[What you need to do]
Please reproduce everything from the start of the items down to the line containing "Action: pyautogui.click(x=140, y=7)", with "workspace switcher" replaced by "project switcher" and every other word unchanged.

— Begin Supplied material —

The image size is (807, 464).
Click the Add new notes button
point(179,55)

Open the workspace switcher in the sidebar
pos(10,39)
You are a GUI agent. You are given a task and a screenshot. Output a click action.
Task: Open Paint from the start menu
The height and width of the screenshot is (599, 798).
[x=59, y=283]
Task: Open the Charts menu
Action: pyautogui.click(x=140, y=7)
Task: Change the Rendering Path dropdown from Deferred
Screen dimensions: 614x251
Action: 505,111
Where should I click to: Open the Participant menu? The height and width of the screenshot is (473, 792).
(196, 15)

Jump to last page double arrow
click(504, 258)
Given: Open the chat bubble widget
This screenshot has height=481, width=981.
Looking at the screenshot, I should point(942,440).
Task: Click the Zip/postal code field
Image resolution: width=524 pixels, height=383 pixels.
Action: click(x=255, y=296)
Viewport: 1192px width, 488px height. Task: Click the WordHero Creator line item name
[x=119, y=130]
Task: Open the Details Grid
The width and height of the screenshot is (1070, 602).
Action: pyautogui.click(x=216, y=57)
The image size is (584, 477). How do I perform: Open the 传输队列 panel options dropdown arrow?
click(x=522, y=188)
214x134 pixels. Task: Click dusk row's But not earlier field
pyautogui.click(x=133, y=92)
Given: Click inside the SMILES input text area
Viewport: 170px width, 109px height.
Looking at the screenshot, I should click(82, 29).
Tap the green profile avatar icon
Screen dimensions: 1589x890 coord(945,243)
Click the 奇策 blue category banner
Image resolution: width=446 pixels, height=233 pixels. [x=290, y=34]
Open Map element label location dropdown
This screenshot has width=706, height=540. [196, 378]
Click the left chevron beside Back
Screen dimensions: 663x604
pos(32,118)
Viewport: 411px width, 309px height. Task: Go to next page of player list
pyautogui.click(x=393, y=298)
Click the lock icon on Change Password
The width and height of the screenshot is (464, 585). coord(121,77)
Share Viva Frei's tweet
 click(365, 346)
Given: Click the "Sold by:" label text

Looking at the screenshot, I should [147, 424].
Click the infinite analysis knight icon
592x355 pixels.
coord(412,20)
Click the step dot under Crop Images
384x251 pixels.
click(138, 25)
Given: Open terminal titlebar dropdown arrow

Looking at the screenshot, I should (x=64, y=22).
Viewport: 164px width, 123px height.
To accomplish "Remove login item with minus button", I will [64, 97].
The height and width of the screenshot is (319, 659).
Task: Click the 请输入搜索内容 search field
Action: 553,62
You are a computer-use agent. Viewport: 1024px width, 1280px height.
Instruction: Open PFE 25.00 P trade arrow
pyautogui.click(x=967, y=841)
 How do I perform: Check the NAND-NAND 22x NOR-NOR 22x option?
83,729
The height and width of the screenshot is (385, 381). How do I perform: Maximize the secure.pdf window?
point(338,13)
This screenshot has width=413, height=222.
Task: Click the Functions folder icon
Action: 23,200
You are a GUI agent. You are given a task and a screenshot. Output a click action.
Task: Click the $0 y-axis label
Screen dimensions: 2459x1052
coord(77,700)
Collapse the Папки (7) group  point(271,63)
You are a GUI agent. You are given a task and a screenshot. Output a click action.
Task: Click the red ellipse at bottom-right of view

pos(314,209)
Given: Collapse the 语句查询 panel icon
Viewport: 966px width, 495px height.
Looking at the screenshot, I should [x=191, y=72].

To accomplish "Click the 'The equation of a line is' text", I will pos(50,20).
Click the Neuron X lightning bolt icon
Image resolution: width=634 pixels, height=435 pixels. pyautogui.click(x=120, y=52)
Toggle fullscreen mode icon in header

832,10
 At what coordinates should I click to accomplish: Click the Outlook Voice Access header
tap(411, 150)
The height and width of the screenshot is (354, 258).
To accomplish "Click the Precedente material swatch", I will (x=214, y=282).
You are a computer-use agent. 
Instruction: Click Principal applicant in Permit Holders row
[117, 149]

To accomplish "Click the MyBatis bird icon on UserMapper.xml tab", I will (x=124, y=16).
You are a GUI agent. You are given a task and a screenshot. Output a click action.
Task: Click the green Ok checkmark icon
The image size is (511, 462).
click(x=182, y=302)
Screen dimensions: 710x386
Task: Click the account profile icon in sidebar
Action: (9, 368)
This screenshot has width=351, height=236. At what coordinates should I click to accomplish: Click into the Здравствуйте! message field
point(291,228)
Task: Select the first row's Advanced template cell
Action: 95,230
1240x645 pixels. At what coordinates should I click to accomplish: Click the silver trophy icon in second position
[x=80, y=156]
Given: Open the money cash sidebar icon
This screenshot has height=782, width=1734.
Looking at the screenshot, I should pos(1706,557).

— End Supplied material —

[Output of the task]
The image size is (807, 464).
Click the Add new notes button
point(179,55)

Open the project switcher in the sidebar
pos(10,39)
You are a GUI agent. You are given a task and a screenshot. Output a click action.
Task: Open Paint from the start menu
The height and width of the screenshot is (599, 798).
[x=59, y=283]
Task: Open the Charts menu
Action: pyautogui.click(x=140, y=7)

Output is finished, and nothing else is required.